══ DOCUMENT ══

# ODR-1



## Chuck D. Bones

This is the Aion Andromeda, it's a Nobels ODR-1 with a BASS control similar to the Timmy's.  PedalPCB sells the Nobleman, which is an exact replica of the ODR-1.  I wanted the BASS control, and rather than mod a Nobelman, I went with the Andromeda.  Aion makes one other optional mod: the hard clipping diodes can be a single anti-parallel pair, like the stock ODR-1, or four diodes in series-parallel for lighter hard clipping.  I built mine with four hard clipping diodes: 1N4003's & 1N4148s.  I fooled around with some of the other semiconductors, using BA482's for the soft clippers (higher Vf) and LM833s for the opamps (quieter than JRC4558's).  I socketed the opamps in case I want to swap them out.  I subbed a 2N5089 for the 2N5088 because that's what I had. 

This pedal is a low-gain overdrive, really a dirty boost, in the same league as the Klon Centaur.  Like the Klon, there are ton of parts for tone shaping.  The ODR-1 is known to be quite bassy, in fact Nobels now offers the ODR-1 with a bass-cut switch inside.  Aion went one better and put a BASS pot on the front panel.  The SPECTRUM control is unique. Below noon it's a mild mid boost and above noon it's a mid cut.  Unlike the Klon, there is no charge pump because none is needed.  Unless you put a boost in front of this pedal, there is no way to saturate the opamps.





Note the complete lack of symmetry in the board layout.  Take note HamishR: I went to special pains to align the main board perfectly in the box. ?


----------



## Barry

Has that footswitch been soldered? Great looking build!


----------



## Chuck D. Bones

Yeah, it has.  I checked the pic before posting and I know it doesn't look like it's soldered.  I spot solder on one side of each terminal to minimize the risk of overheating the switch.  It's the side you can't see in this pic.

Thanks!  I love those hammer tone boxes from Tayda.  It's hard to resist using them on everything!

═══

● WRITTEN TASKS
#1 Reproduce the passage of the ODR-1 thread from "Note the complete" to "Great looking build!".
#2 According to the ODR-1 thread, which transistor did the builder use in place of the 2N5088?
Rely only on the ODR-1 thread for your responses.

══ ENTRIES ══

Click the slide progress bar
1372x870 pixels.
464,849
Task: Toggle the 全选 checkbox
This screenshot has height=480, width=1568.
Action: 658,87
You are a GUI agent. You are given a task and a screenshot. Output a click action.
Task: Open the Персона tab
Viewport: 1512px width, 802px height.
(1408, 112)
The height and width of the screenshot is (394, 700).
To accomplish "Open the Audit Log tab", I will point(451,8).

═══

● EXERCISE ANSWERS
#1
Note the complete lack of symmetry in the board layout.  Take note HamishR: I went to special pains to align the main board perfectly in the box. ?


----------



## Barry

Has that footswitch been soldered? Great looking build!

#2 A 2N5089.